I am reading Joel Watts' book Praying in God's Theater: Meditations on the Book of Revelation.  I'll say more about the book, which interprets the Book of Revelation liturgically, when I finish and offer a review.  But, with the Easter Season still with us, I found this passage of the book stimulating and worth sharing.  The section of the book is entitled "The Birth Was Not Enough."  Without discarding the birth story, or denigrating it, Joel reminds us that the Christmas story is not enough.  Here is what he writes:

Sadly, our Western Christian traditions now seem to revolve around the birth of Christ, celebrated joyfully and perhaps a bit sacrilegiously in December.  When Easter appears, there is something of a small remembrance, but it does not contain the level of frivolity of the previous holiday.  Many would think these are the only days in the Christian calendar, with the preference given to the image of the Baby Jesus.  This is the human Jesus, the one we can relate to, the one we can use as an excuse to receive gits from our loved ones.  Indeed many see the birth as simply dayeinu! 
Joel has already alerted us, the reader to the Passover hymn the Dayeinu, a song in which it is suggested that if one act of God's grace had happened, it would suffice if the second had not -- in this case the liberation of the Hebrews was sufficient, without bringing justice to the Egyptians.   

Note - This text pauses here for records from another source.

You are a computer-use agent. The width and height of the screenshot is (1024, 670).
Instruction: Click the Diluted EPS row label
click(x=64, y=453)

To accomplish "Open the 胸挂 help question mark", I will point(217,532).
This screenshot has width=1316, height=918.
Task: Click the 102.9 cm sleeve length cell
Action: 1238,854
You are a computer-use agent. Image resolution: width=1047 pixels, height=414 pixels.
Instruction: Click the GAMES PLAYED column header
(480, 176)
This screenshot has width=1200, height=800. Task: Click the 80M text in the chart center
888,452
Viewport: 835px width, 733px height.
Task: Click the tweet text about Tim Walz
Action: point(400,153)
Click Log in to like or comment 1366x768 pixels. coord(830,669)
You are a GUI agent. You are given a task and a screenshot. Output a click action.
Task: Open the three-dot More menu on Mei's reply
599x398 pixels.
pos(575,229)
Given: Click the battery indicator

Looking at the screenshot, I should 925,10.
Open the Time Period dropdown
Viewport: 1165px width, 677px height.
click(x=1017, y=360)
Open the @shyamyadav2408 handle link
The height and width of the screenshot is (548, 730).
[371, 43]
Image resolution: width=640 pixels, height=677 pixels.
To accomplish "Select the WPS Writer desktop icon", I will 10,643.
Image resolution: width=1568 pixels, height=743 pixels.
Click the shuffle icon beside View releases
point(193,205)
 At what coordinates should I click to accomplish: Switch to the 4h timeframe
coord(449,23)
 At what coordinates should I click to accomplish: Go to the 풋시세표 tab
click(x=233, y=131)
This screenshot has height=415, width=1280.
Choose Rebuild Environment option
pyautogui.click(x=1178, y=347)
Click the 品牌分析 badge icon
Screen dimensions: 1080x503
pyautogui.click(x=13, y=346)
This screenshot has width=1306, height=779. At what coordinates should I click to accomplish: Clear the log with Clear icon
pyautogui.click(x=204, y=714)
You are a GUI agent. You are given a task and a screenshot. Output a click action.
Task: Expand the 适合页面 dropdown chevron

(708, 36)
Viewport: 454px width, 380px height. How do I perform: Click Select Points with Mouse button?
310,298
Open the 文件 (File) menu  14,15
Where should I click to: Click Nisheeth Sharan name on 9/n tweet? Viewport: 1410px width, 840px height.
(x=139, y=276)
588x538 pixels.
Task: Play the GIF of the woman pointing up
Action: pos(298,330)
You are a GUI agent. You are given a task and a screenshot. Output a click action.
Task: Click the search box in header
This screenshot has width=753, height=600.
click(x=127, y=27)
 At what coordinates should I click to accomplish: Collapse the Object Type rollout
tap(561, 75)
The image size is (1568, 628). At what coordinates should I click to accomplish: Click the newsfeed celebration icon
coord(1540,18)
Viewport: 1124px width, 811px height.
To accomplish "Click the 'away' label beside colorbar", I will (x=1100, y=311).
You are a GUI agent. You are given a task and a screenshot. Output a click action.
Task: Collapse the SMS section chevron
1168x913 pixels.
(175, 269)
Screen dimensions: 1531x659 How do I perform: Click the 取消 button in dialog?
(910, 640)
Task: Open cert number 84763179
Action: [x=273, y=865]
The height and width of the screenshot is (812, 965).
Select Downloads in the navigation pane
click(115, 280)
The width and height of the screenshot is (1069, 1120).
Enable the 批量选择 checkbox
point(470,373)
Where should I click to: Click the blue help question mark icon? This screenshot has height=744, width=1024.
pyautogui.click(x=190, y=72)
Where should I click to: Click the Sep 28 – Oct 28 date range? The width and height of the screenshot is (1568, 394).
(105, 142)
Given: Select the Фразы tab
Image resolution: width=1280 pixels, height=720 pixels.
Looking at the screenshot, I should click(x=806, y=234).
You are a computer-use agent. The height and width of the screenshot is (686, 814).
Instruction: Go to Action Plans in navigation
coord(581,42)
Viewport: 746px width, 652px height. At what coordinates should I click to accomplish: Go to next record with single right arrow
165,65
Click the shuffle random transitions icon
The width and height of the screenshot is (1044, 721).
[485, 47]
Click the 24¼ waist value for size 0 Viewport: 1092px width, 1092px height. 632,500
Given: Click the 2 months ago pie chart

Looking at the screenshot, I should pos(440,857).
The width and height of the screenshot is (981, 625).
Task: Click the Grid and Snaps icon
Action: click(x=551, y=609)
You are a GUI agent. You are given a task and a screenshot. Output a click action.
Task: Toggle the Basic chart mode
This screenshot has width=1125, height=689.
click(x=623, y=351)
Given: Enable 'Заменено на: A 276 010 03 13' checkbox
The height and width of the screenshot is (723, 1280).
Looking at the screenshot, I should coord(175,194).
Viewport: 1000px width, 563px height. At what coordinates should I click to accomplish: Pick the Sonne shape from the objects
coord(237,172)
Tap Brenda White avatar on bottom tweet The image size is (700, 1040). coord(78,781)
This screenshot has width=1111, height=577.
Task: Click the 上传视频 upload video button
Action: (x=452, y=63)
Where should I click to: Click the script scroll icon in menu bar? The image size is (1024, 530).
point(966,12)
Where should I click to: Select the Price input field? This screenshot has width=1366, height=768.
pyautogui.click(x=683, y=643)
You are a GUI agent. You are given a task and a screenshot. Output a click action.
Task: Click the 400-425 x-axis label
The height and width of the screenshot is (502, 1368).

In the case of Christmas and Easter -- the first is not sufficient without the second.  And so Joel continues:

Scripture tells us otherwise.  The Apostle Paul, writing his letters feverishly to churches in Asia, focused on the death, burial, and resurrection of Jesus Christ.  Mark (the earliest Gospel) and John (the final canonical Gospel) both skip the birth of Jesus and instead focus on his death and resurrection.  The birth matters, but a birth of a Jewish prophet was rather commonplace.  However, it is the resurrection that sets Jesus apart.  It is his death and resurrection, not his birth, that secures for us our Christian liberty.  If the Gospel is simply the birth of a good man, we should read the Gospels as a tragic story of child abuse by a wrathful God-father, who simply wished his son to die.  But, the focus of the Gospel story is on the final few hours of Jesus.  It was not enough for Jesus to be born and thus be the moral example for us, but he had to die and then be resurrected. (p. 133).  

I've heard it said that some are Christmas Christians and some are Easter Christians, but can we have one without the other?  And if we have to choose, if we look to the New Testament, then birth, while assumed, is not the focal point.

As we continue the journey through this season of Easter, moving toward Ascension and Pentecost, may those of us who claim to be followers of Jesus consider the centrality of the resurrection!